> [INPUT]
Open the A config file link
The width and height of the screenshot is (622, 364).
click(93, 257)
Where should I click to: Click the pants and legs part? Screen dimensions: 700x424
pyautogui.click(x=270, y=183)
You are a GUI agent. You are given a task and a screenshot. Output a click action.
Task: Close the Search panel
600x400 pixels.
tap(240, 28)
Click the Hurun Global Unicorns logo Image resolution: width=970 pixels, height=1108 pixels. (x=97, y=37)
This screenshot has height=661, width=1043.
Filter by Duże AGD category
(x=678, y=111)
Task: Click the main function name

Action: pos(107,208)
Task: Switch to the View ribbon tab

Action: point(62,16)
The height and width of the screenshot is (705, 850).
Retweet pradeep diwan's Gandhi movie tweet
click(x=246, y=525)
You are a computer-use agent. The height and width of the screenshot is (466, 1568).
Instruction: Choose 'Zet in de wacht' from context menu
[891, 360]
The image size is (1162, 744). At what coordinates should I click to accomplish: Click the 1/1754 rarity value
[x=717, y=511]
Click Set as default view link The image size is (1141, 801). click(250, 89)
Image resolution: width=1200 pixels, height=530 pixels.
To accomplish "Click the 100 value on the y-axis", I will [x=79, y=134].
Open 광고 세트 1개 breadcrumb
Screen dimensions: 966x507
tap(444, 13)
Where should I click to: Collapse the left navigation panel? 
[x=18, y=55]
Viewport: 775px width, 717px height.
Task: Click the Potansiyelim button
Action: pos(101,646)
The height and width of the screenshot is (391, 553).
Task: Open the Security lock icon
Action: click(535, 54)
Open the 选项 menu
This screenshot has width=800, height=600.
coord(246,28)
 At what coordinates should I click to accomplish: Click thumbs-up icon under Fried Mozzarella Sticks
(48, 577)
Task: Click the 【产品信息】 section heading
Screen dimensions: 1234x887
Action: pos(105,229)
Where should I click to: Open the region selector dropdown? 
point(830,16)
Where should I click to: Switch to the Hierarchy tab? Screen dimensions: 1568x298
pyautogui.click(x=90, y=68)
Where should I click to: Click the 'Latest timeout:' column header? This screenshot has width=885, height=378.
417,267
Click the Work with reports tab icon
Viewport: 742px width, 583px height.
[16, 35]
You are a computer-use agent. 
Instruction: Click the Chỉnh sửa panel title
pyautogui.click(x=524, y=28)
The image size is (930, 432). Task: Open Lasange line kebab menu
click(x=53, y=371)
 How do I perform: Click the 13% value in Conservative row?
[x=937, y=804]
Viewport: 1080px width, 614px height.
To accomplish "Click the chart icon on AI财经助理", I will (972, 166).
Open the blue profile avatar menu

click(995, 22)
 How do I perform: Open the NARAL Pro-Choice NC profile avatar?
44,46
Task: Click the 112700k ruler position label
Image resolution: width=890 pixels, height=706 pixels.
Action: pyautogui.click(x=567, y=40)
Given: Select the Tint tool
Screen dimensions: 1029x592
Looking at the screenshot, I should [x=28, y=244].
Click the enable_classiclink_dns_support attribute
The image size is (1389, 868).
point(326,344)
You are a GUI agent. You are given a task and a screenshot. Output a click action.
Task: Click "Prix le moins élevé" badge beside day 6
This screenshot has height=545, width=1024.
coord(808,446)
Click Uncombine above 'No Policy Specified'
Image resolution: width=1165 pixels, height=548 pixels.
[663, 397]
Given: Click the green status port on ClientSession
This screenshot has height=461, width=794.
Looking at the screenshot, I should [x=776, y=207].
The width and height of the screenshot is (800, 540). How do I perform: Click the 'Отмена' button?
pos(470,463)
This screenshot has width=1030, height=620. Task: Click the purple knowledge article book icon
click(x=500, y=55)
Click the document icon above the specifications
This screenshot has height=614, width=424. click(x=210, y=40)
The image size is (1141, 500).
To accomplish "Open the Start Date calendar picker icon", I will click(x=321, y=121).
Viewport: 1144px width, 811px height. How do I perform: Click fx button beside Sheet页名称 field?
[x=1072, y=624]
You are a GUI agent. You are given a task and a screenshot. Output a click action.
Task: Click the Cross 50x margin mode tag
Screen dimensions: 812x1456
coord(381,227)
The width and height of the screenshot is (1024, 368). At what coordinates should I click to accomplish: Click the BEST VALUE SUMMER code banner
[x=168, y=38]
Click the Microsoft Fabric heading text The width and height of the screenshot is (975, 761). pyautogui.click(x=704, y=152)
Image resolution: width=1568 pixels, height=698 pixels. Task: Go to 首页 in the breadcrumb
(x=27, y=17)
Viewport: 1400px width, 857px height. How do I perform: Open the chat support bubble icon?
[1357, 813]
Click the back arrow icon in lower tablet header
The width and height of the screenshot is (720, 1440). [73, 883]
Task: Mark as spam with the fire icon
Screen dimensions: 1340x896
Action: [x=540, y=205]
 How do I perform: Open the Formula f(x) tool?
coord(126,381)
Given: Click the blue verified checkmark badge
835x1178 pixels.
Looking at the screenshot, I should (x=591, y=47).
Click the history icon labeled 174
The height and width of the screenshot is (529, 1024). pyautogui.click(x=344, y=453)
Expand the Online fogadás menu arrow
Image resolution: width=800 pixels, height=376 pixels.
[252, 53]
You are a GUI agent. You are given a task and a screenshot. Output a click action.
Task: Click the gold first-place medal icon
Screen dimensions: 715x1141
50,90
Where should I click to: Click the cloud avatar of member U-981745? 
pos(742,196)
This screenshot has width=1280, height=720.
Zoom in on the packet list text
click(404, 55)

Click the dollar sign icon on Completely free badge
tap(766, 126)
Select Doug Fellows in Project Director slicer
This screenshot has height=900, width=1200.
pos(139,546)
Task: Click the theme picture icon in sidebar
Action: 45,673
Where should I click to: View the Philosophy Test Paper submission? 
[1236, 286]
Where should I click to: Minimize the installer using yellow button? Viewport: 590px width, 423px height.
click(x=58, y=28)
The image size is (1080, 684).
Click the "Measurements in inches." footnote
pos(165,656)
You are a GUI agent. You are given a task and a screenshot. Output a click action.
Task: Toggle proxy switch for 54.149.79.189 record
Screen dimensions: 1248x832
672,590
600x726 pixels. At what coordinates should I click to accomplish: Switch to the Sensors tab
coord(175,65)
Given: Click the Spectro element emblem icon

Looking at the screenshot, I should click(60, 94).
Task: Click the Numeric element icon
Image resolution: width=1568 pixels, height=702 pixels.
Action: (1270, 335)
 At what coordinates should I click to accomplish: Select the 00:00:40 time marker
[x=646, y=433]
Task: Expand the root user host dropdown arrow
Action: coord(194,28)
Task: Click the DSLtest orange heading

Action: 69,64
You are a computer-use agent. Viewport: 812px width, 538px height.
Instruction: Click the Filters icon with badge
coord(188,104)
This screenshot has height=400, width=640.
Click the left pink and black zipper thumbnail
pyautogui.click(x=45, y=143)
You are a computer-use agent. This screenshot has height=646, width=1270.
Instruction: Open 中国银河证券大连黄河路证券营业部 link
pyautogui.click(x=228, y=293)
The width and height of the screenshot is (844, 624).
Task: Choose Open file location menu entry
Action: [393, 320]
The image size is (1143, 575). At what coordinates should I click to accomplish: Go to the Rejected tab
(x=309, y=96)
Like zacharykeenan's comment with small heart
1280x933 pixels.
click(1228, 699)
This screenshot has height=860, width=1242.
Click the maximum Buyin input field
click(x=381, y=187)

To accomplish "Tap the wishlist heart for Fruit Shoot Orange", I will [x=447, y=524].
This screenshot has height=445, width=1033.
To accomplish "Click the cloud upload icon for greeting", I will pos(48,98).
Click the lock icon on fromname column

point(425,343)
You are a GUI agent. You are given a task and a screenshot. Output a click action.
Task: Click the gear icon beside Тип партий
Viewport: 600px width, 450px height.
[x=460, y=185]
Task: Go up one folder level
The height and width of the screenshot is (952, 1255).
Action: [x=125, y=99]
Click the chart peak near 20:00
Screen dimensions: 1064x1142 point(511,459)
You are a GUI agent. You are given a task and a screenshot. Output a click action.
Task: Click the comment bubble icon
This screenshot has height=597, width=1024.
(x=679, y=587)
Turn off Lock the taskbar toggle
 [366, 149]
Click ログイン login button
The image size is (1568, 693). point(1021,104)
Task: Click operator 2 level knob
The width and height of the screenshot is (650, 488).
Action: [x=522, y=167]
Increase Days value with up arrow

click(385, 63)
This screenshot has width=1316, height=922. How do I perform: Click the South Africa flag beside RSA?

> [WORK TASK] Exactly those lines that run from the start of the listing to the line containing "The height and width of the screenshot is (705, 850)." should be output, and no others.

> [RESULT]
Open the A config file link
The width and height of the screenshot is (622, 364).
click(93, 257)
Where should I click to: Click the pants and legs part? Screen dimensions: 700x424
pyautogui.click(x=270, y=183)
You are a GUI agent. You are given a task and a screenshot. Output a click action.
Task: Close the Search panel
600x400 pixels.
tap(240, 28)
Click the Hurun Global Unicorns logo Image resolution: width=970 pixels, height=1108 pixels. (x=97, y=37)
This screenshot has height=661, width=1043.
Filter by Duże AGD category
(x=678, y=111)
Task: Click the main function name

Action: pos(107,208)
Task: Switch to the View ribbon tab

Action: point(62,16)
The height and width of the screenshot is (705, 850).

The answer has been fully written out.